By Alex Berezow and Hank Campbell, Special to CNN
Editor’s note: Alex Berezow is the editor of RealClearScience. Hank Campbell is founder of Science 2.0. They are authors of the forthcoming book Science Left Behind. The views expressed are their own.
On Global Public Square last month, Fareed Zakaria made the case that the U.S. economy is struggling in part due to poor investment in science. He based this conclusion on two claims: First, that federal research and development (R&D) investment has declined over the past several years and, second, that American students have fallen behind in science education.
The first claim, while true, only tells part of the story. As we discuss in the upcoming Science Left Behind, American R&D investment has been relatively consistent for the past 30 years, never dropping below 2.3 percent of GDP. Though the federal portion of U.S. R&D investment has fallen during this period, the private sector has actually picked up the slack. Indeed, the most recent estimate for 2012 shows that the U.S. will spend approximately 2.85 percent of its GDP on R&D.
How does this compare with other countries? Japan (3.48 percent), Germany (2.87 percent) and South Korea (3.45 percent) outspent the United States in R&D when it is measured as a percentage of GDP. But these numbers are misleading because they fail to recognize the proper context – that is, the sheer enormity of the U.S. economy. Though the U.S. “merely” spends 2.85 percent of its GDP on R&D, in absolute terms, that’s $436 billion – more than all of Europe combined. In fact, if all of the world’s R&D money was placed in a giant pot, nearly one out of every three dollars would come from the U.S.

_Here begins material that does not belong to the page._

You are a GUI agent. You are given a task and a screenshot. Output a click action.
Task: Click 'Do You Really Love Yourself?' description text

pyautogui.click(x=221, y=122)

Zakaria invokes international standardized test scores to support his second claim that young American students are falling behind. However, American students haven’t really fallen behind – they never did well on international standardized tests in the first place.
In 1964, U.S. students participated in the First International Math Study. How did they do? Not well. They placed 11th out of 12. In 2009, American students had math scores placing them 25th out of 34 countries in the Program for International Student Assessment (PISA) exam. This sent education lobbyists on a quest for more funding, even though the U.S. already spends $91,700 per pupil from kindergarten through 12th grade (behind only Switzerland, which still placed only 8th in math).
Despite poor performance on standardized test scores, the United States has led the world in Nobel Prizes and is widely recognized as the indisputable leader in higher education and scientific output. American education teaches kids how to think, not how to take standardized tests. And importantly, smart immigrants keep flocking to the United States, largely because of education.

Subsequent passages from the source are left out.